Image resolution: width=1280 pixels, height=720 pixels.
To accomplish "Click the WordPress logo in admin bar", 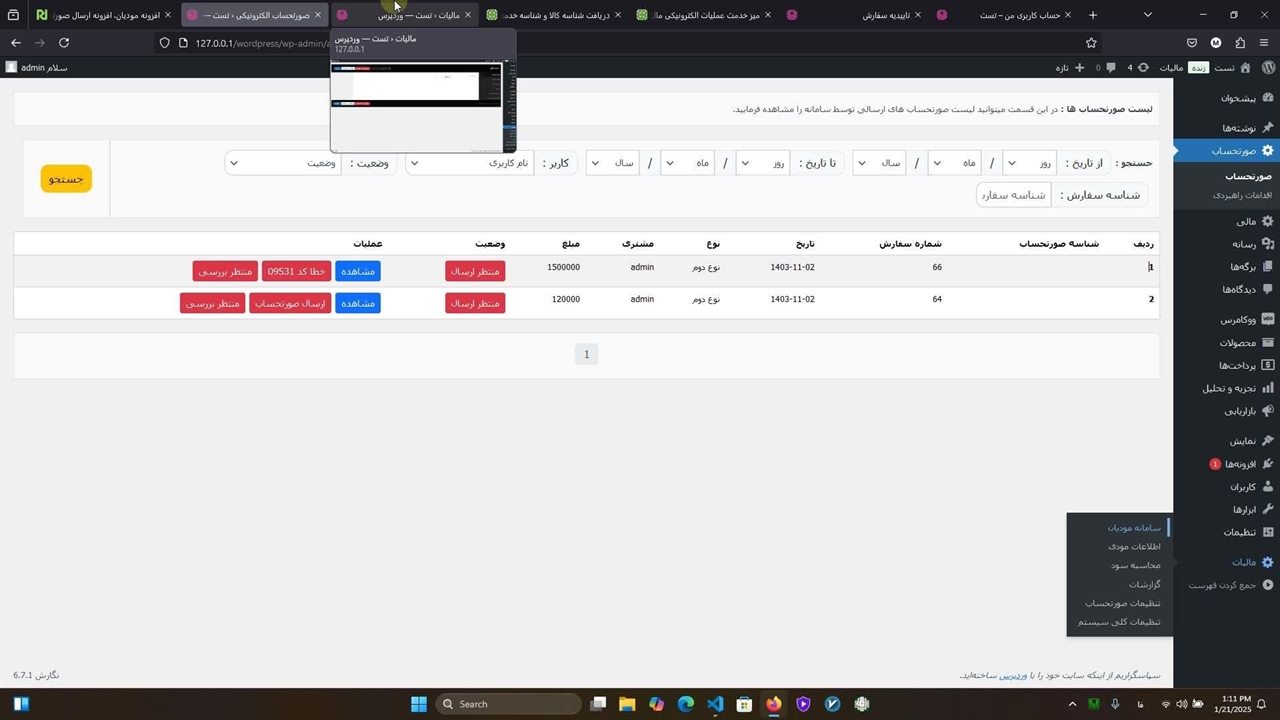I will [1267, 67].
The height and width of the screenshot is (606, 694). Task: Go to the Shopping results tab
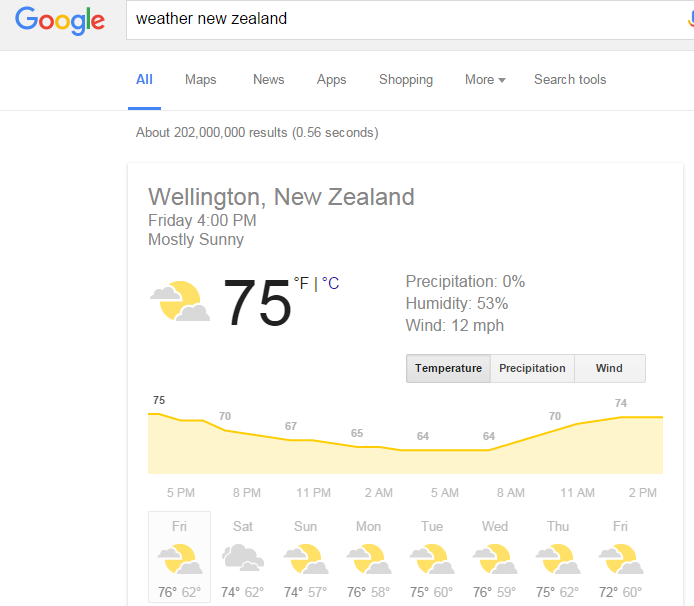click(405, 80)
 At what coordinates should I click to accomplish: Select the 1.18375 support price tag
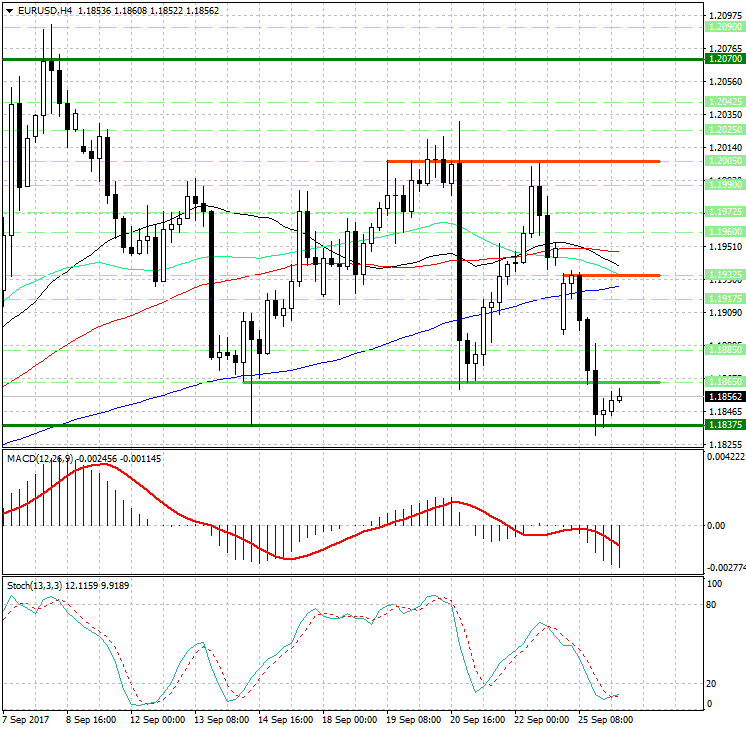click(724, 425)
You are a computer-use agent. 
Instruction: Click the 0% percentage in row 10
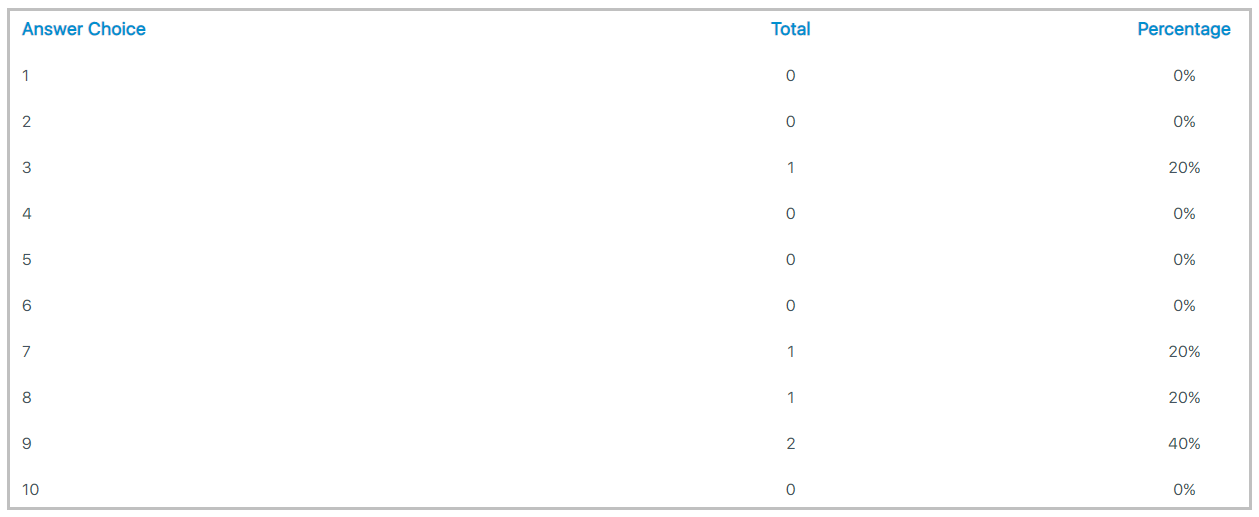click(x=1184, y=489)
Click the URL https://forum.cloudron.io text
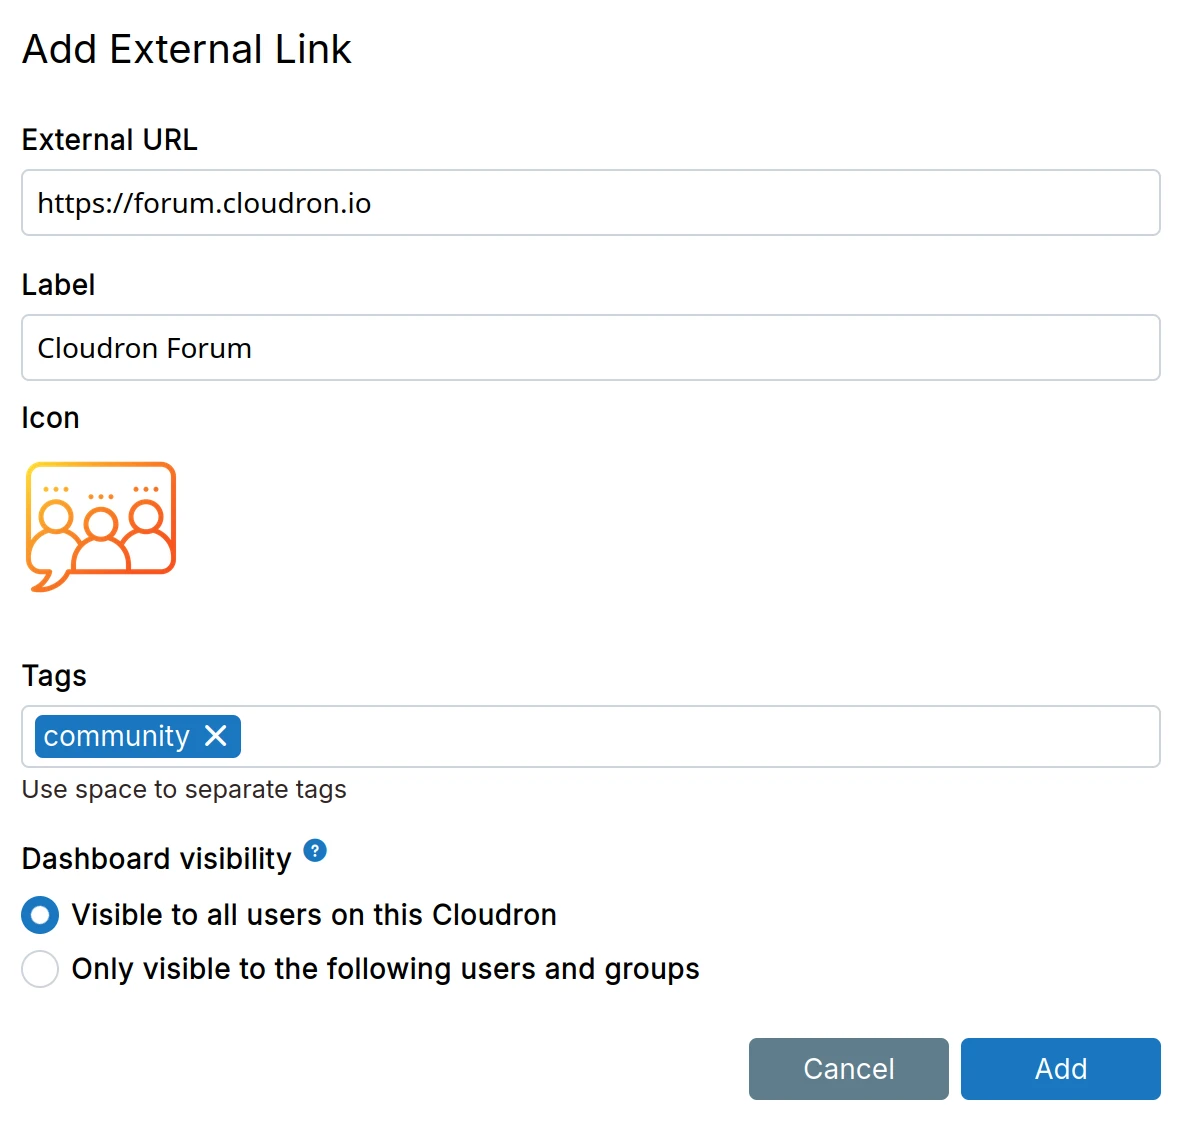This screenshot has height=1124, width=1184. point(204,203)
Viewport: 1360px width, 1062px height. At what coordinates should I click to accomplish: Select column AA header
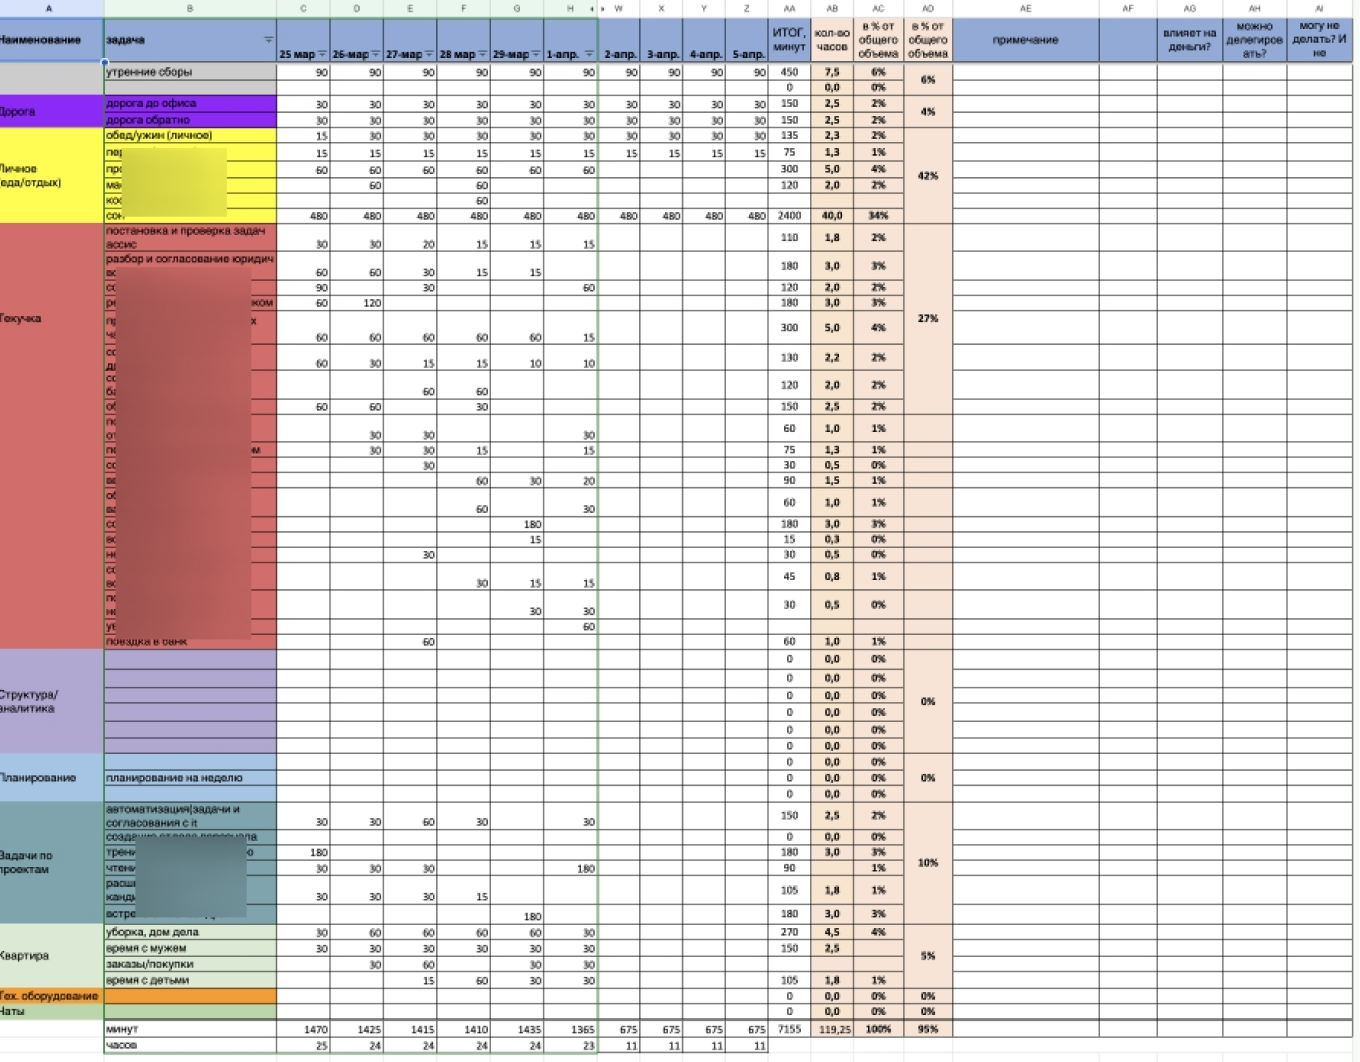click(789, 8)
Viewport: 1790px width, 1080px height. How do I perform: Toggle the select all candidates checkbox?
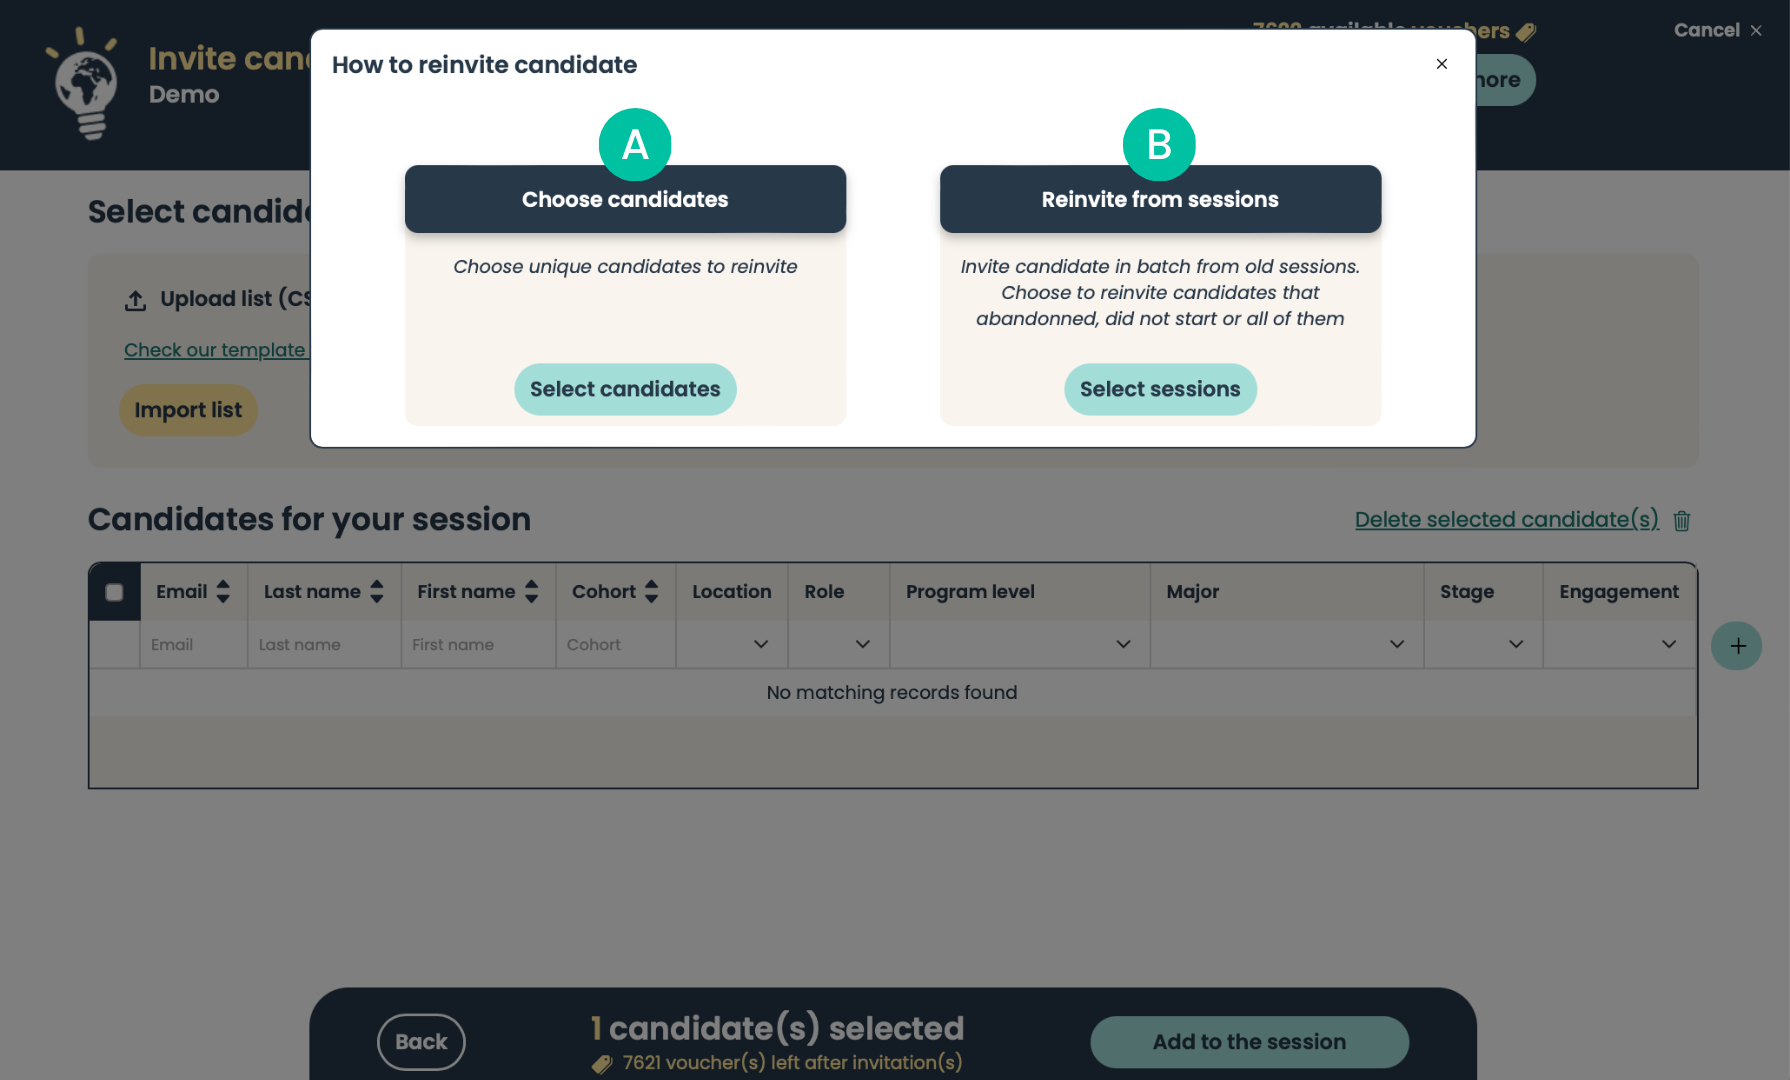115,592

..........

Objective => Find every line in the items above that contains the word "what", matching its case exactly, and copy each of those lines.

Task result =>
 At what coordinates should I click to accomplish: Select the 1.18375 support price tag
Viewport: 1360px width, 1062px height. At what coordinates should I click to accomplish: Select column AA header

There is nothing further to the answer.